AlphaEvolve-inspired feature engineering

Published 2025-05-20

AlphaEvolve, described as “a coding agent for scientific and algorithmic discovery” by DeepMind, is an evolutionary search process that uses LLMs to generate mutations. It broadly follows these three steps:

  1. Population generation
  2. Fitness evaluation
  3. Survivor selection

The population is generated by seeding for generation 0, such as through hand-writing baselines. For subsequent generations, an LLM is prompted to ‘mutate’ a provided target—either one of the baselines for generation 1 or an already-mutated target for subsequent generations—and return the mutation. A specific target—or ‘parent’—may be mutated multiple times to generate multiple children. The fitness of the child generation is then evaluated using some evaluation function, and the top k survivors become the parents of the next generation.
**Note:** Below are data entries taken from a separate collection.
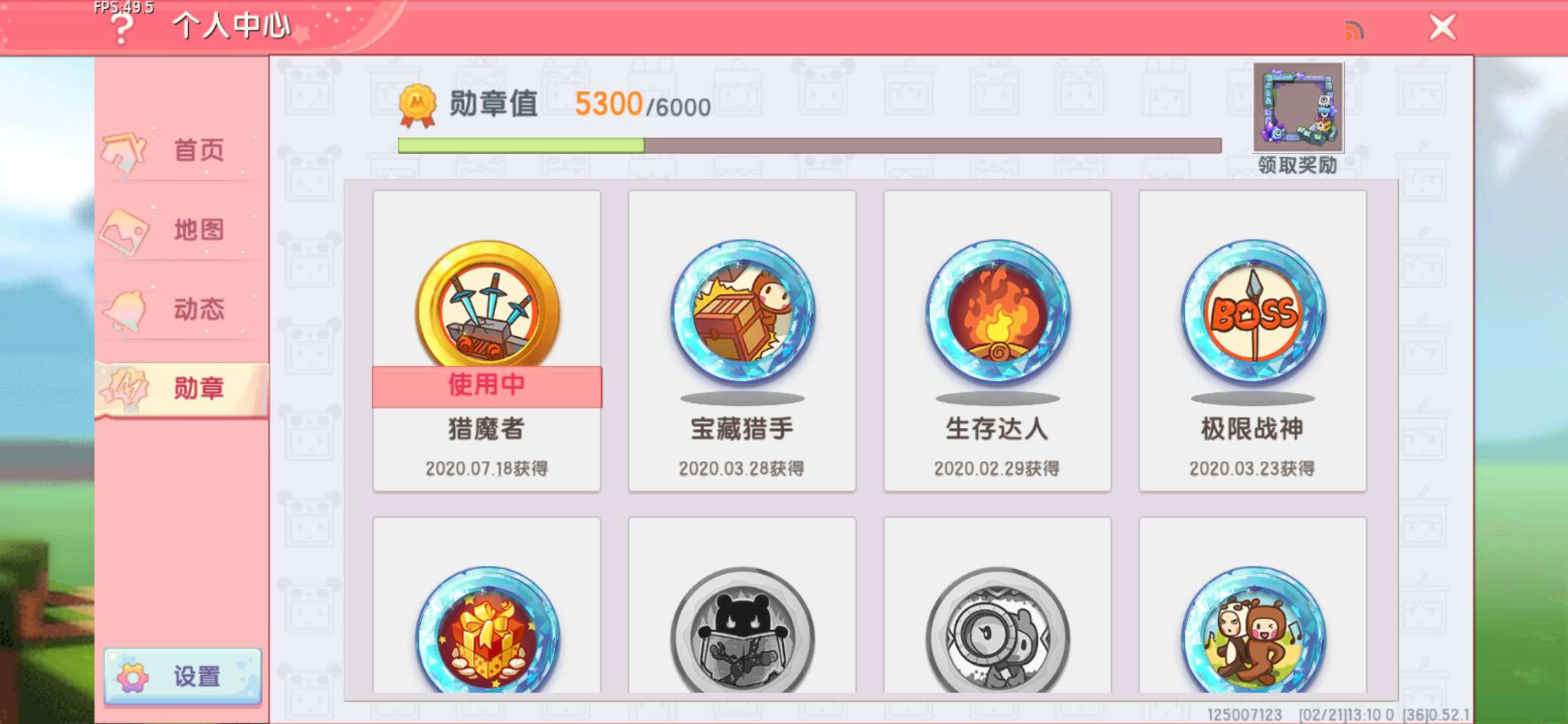This screenshot has height=724, width=1568.
Task: Click the 使用中 in-use banner
Action: coord(487,386)
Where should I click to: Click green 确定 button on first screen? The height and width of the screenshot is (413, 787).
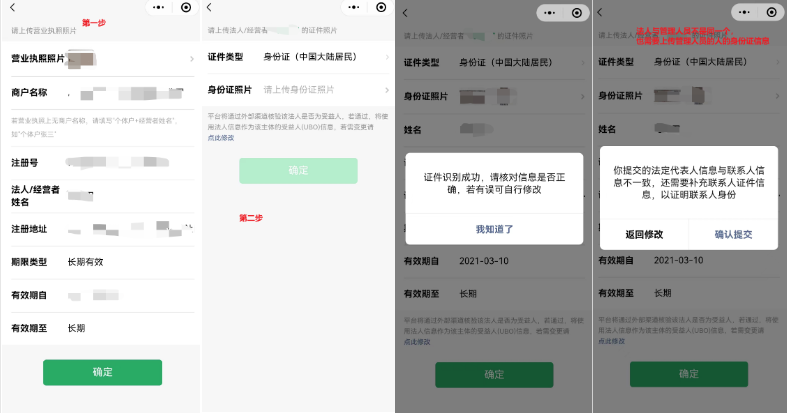pyautogui.click(x=102, y=372)
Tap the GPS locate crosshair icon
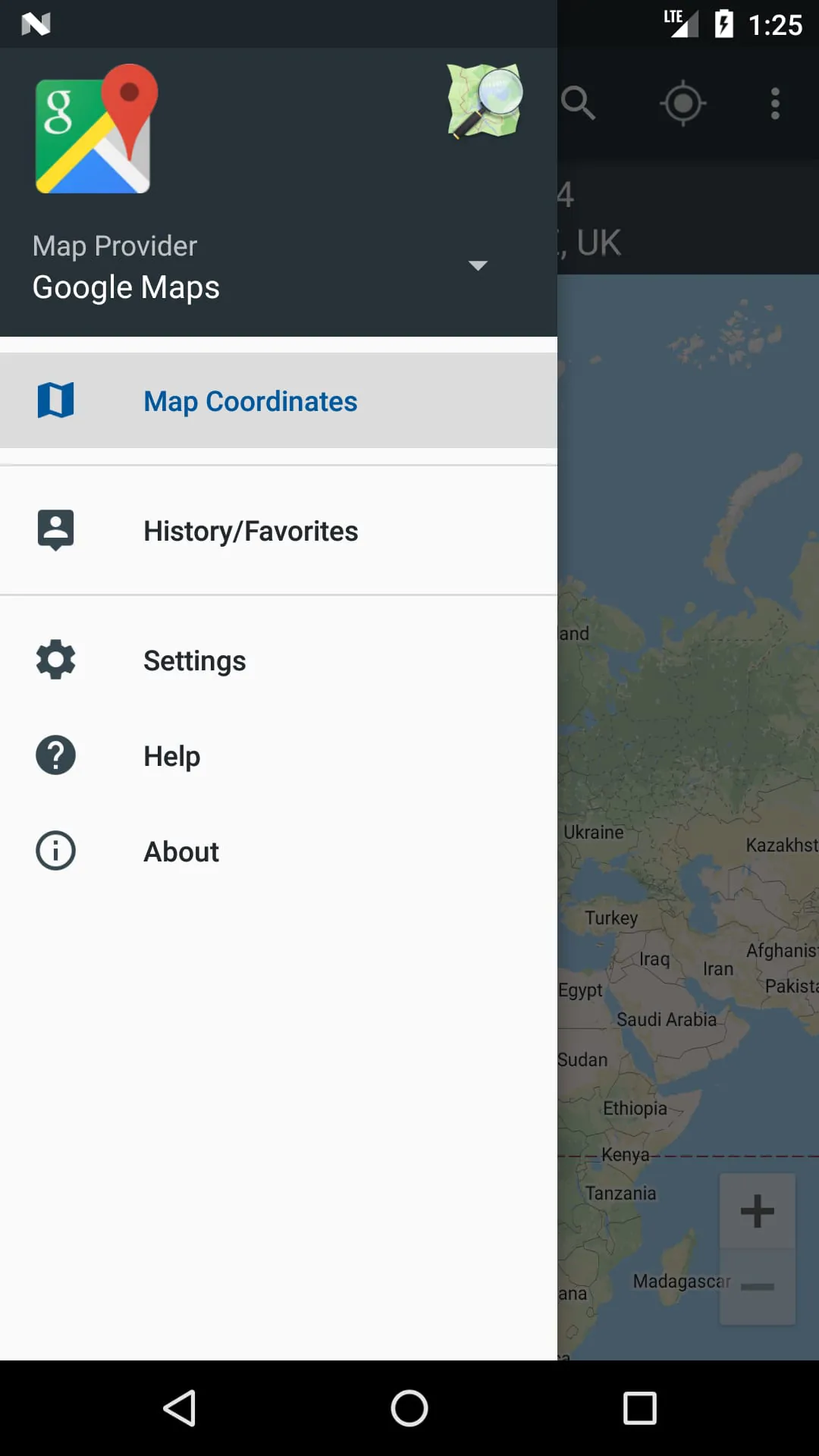819x1456 pixels. (x=682, y=102)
When I encountered this paper, I became interested in using this method for feature engineering, particularly because an LLM has a practically infinite search space, as opposed to AutoFE systems, which are bounded by predefined primitives. In addition, an LLM is theoretically able to reason about why some features might have worked better than others, although I have yet to implement this.

My goal with this process was to produce a single beneficial feature. The ‘target’ was therefore something like:

import numpy as np, pandas as pd
def build_feature(df):
return feat

Each LLM mutator received something like the above. The generation process looked something like this:

  1. Population generation
    1. Seed the population — I did this by returning an existing feature outright
    2. Subsequent generation — each parent mutated 4 children, which each received a prompt with context and instructions
  2. Fitness evaluation
    • I trained a small CatBoost model on the preprocessed training data plus a mutated feature; fitness was determined by the model’s outputted score
  3. Survivor selection
    • The top 7 mutators of the entire process — not strictly the top 7 children of the current generation — were selected to be parents of the following generation

Performing this process across 20 generations consistently yielded features that improved on what I came up with on my own. I found that one of the strengths of this approach is that the LLMs have some level of domain knowledge, so they’re able to generate intelligent and domain-appropriate features if given some context about the data.